= Helium star =

Blue star with strong helium lines

A helium star is a class O or B star (blue), which has extraordinarily strong helium lines and weaker than normal hydrogen lines, indicating strong stellar winds and a mass loss of the outer envelope. Extreme helium stars (EHe) entirely lack hydrogen in their spectra. Pure helium stars lie on or near a helium main sequence, analogous to the main sequence formed by the more common hydrogen stars.

==Terminology==
Previously, a helium star was a synonym for a B-type star, but this use of for the term is considered obsolete.

A helium star is also a term for a hypothetical star that could occur if two helium white dwarfs with a combined mass of at least 0.5 solar masses merge and subsequently start nuclear fusion of helium, with a lifetime of a few hundred million years. This may only happen if these two binary masses share the same type of envelope phase. It is believed this is the origin of the extreme helium stars.

==Description==
The helium main sequence is a line in the HR diagram where unevolved helium stars lie. It lies mostly parallel and to the left (i.e. higher temperatures) of the better-known hydrogen main sequence, although at high masses and luminosities it bends to the right and even crosses the hydrogen main sequence. Therefore, pure helium stars have a maximum temperature, between about 100000 K and 150000 K depending on metallicity, because high luminosity causes dramatic inflation of the stellar envelope.

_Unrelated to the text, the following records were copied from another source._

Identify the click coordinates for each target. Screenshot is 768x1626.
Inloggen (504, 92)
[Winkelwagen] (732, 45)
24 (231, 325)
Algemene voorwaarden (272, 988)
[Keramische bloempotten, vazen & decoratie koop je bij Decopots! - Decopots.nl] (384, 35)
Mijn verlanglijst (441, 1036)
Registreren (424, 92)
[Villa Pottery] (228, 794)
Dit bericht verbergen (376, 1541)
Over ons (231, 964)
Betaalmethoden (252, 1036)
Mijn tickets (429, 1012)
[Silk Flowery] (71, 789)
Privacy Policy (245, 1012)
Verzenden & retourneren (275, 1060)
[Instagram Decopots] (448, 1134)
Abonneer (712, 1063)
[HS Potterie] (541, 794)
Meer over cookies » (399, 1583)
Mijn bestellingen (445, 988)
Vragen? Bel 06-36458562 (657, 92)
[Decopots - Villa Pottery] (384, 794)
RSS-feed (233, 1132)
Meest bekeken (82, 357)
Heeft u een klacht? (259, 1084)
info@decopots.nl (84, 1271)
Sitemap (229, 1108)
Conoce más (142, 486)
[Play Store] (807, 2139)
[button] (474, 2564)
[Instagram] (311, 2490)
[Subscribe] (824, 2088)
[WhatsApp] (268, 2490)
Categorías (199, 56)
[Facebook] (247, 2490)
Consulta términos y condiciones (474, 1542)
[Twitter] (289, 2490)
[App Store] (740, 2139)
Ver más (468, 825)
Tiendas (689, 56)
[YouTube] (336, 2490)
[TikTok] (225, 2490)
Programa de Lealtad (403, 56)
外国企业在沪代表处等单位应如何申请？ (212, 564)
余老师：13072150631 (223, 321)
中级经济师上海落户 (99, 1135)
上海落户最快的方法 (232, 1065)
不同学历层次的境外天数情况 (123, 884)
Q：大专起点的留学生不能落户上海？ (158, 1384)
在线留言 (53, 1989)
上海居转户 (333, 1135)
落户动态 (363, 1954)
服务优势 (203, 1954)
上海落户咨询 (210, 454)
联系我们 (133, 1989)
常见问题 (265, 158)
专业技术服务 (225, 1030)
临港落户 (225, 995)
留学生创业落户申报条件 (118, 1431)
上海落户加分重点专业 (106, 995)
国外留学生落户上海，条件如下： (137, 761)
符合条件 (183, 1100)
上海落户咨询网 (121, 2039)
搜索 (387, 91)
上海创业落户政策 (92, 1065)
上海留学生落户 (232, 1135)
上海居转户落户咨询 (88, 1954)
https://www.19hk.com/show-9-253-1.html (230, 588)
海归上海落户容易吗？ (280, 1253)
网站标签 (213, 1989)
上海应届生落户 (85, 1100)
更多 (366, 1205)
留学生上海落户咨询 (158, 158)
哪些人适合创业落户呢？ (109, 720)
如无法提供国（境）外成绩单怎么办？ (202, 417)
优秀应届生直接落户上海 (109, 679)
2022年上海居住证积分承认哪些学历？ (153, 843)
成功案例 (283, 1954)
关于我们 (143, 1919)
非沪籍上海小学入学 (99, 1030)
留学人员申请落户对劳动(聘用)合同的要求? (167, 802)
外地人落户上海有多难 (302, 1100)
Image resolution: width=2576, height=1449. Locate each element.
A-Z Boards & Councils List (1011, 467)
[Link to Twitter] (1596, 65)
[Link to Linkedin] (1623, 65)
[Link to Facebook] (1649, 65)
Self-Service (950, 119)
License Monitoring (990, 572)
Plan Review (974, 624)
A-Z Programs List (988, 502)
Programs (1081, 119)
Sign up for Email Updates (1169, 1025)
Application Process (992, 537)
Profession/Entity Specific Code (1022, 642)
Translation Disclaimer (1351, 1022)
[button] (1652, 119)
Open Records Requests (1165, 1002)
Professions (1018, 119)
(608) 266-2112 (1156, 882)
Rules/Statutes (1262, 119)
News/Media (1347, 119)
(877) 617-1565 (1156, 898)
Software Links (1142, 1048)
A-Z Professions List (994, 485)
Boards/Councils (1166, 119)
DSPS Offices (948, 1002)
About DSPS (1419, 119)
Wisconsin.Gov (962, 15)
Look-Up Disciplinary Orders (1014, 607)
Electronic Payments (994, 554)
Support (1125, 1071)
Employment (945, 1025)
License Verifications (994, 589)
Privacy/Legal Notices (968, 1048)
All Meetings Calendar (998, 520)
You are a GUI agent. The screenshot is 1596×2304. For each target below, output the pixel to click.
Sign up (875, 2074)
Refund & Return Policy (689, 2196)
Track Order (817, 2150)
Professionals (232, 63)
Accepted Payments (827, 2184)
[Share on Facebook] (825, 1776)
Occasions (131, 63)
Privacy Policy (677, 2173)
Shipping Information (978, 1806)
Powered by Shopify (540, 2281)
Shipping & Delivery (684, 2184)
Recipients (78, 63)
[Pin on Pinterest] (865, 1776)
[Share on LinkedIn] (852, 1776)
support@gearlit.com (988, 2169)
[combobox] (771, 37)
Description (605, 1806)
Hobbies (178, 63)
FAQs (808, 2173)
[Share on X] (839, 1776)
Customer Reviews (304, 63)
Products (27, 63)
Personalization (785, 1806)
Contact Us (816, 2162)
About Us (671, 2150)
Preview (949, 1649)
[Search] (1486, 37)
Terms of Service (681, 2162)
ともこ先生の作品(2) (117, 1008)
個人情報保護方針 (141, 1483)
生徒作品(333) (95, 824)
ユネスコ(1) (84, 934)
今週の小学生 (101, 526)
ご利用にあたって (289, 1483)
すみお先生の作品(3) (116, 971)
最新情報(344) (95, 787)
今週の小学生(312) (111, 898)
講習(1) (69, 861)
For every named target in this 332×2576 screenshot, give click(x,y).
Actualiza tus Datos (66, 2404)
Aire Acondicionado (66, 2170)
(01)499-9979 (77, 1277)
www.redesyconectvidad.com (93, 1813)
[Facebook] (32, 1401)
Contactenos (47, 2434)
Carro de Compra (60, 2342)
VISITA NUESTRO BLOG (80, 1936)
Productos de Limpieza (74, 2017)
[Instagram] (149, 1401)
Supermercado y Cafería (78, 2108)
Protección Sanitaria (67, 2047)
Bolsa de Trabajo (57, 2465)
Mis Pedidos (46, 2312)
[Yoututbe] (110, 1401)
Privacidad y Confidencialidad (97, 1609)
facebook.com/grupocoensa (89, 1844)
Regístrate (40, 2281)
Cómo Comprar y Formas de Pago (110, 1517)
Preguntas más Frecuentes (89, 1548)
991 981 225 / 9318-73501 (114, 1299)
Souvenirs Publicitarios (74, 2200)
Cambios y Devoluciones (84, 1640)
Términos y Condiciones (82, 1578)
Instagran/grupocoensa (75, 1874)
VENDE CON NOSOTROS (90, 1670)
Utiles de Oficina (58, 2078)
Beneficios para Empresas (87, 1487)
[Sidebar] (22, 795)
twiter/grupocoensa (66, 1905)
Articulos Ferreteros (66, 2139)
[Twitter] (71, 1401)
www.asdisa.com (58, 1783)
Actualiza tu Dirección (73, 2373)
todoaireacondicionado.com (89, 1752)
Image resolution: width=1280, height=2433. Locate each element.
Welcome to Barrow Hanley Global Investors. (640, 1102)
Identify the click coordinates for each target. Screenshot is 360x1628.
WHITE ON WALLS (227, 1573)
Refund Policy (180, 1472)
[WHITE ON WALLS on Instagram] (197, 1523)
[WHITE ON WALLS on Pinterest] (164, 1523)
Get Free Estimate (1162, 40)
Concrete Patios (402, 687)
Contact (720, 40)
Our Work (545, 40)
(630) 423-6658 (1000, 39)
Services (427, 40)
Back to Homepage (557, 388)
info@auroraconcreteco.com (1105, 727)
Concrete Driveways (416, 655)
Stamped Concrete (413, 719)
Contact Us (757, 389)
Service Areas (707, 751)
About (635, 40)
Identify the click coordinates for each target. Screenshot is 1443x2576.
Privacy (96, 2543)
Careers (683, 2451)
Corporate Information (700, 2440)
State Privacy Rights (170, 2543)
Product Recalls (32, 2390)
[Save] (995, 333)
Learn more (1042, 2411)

Helium stars' great capability of transforming into other stellar objects has been observed over recent years since they were first identified. The blue progenitor system of the supernova type Iax SN 2012Z in the spiral galaxy NGC 1309 is similar to the progenitor of the Galactic helium nova V445 Puppis, suggesting that SN 2012Z was the explosion of a white dwarf accreting from a helium-star companion. It is observed to have caused a growing helium star that has the potential to transform into a red giant after losing its hydrogen envelope in the future.